Figure 1: Descriptions of QCM methods based on the differential (top) and integral (bottom) equations used in this study and the optimised kernel radii. This is the first study that applies the methods labelled new.

Figure 2: The numerical phantom (top) and the in-vivo brain image (bottom). The noise-free B1 phase (c) was calculated from realistic conductivity (a) and permittivity (b) distributions using electromagnetic simulations. Gaussian noise was added to the real and imaginary components of complex data created from (c) and the realistic phantom GRE magnitude (d) to match the SNR of the noisy phantom images (e-f) to that of the in-vivo data (h-i). GM/WM/CSF segmentations are displayed in (g) and (j).

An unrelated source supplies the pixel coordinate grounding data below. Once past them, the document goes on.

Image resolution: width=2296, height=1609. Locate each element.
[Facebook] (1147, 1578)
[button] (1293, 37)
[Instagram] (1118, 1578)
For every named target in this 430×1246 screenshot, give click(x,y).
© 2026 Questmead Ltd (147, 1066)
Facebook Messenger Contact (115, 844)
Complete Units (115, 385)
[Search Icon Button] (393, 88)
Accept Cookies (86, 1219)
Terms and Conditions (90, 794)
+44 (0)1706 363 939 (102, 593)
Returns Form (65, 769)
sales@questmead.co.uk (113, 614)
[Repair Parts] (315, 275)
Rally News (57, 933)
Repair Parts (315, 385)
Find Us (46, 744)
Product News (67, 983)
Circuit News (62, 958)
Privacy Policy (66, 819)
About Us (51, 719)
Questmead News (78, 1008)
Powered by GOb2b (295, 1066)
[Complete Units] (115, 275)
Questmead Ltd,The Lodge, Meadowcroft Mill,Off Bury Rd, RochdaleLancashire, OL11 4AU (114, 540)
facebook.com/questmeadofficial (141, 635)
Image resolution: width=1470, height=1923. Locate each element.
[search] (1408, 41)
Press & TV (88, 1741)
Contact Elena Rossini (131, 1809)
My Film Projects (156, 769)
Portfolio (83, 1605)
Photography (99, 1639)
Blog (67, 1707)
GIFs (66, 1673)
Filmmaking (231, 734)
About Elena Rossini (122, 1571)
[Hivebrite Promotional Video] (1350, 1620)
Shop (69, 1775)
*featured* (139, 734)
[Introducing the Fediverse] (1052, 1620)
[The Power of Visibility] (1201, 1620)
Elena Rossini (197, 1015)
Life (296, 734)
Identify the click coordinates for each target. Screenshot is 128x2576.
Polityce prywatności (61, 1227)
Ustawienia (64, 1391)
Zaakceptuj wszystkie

Figure 3: Example kernel radius optimisation for solving Eq. 1 with the magnitude-based weighting approach. The mean absolute errors were calculated for kernel radii from 1 to 20 mm (a) and the minimum-error radius was selected as the optimum (a, cross). (b) shows example slices for some kernel sizes. The optimal kernel size provided the map most visually similar to the ground truth (b, yellow rectangle). An increasing kernel radius induces inaccuracies even in the noise-free phase map (c).

Figure 4: Example kernel radius optimisation for solving Eq. 2 with the magnitude-based weighting/restriction approach. The mean absolute errors were calculated for kernel radii from 1 to 20 mm (a) to find the minimum-error radius to estimate the first derivatives of the phase (b, yellow rectangle) and then the surface integral of the optimal first derivatives (c). An increasing kernel radius for step 2 induces inaccuracies even using the ground truth derivatives (d).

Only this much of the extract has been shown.